Dressing the Part

I can hear the guy in the infomercial yelling..."YES, you too can look like a photographer for only $326!  That's right, the shoes are just $129, the vest is $79, pants are $79, and the tshirt is only $39.  But wait, that's not all!!  Order now and we'll throw in a special bonus gift while supplies last!"

Then there's the really fast disclaimer at the end.  

This product is meant for educational purposes only. Any resemblance to real persons, living or dead is purely coincidental. Void where prohibited. Some assembly required. Batteries not included.  Use only as directed. Do not use while operating a motor vehicle or heavy equipment. Subject to approval. Apply only to affected area. For recreational use only. All models over 18 years of age. No user-serviceable parts inside. Subject to change without notice.
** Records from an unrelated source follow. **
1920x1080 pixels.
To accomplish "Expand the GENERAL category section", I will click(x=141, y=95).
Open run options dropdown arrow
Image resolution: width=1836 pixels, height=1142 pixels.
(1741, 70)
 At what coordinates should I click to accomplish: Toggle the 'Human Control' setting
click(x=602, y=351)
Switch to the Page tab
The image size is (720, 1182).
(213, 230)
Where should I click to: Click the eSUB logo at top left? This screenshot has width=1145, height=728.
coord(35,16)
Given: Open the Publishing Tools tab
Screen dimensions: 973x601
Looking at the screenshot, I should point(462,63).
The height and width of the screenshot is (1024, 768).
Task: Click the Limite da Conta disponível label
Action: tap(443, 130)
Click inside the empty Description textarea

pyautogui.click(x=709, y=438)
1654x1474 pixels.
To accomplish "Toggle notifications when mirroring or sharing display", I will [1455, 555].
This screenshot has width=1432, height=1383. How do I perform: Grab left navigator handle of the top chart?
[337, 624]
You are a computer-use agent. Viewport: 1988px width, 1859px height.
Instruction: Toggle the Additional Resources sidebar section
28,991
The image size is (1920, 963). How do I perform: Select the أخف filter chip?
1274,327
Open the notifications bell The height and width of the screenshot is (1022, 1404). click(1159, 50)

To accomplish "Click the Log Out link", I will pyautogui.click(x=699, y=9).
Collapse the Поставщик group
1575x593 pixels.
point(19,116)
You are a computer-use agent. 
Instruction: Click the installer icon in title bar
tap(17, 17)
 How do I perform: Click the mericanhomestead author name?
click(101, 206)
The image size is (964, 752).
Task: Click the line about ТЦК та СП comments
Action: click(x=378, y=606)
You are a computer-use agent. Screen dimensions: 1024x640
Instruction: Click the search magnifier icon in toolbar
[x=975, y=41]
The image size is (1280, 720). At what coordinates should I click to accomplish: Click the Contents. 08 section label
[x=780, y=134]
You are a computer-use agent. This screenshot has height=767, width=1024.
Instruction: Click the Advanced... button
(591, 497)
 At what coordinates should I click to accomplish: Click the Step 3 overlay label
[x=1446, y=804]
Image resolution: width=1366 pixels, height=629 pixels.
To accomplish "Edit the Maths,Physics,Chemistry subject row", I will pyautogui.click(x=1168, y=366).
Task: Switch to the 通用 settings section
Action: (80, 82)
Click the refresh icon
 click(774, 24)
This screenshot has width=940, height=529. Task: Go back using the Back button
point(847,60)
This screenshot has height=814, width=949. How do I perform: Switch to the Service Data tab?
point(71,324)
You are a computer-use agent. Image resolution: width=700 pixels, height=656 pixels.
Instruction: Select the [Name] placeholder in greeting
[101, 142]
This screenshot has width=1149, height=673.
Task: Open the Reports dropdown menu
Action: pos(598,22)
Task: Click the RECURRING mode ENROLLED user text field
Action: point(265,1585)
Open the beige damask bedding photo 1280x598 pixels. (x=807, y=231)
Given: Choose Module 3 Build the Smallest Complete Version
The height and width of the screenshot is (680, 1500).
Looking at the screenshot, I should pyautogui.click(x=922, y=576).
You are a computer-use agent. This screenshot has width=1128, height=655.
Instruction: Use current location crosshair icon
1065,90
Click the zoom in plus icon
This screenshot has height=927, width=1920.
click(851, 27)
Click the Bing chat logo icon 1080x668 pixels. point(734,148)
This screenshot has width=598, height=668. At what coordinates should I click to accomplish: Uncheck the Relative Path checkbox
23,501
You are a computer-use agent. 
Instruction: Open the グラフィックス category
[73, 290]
Times approximate. Simulated picture. As seen on TV. One size fits all. Colors may, in time, fade. Post office will not deliver without postage. Not responsible for direct, indirect, incidental or consequential damages resulting from any defect, error or failure to perform. Penalty for private use. See label for sequence. Do not write below this line. Employees and their families are not eligible. Beware of dog. Limited time offer, call now to insure prompt delivery. Shading within a garment may occur. Use only in well-ventilated area. Keep away from fire or flame. Replace with same type. Approved for veterans. Some equipment shown is optional. Price does not include taxes. No Canadian coins. Not recommended for children. Prerecorded for this time zone. Reproduction strictly prohibited. Driver does not carry cash.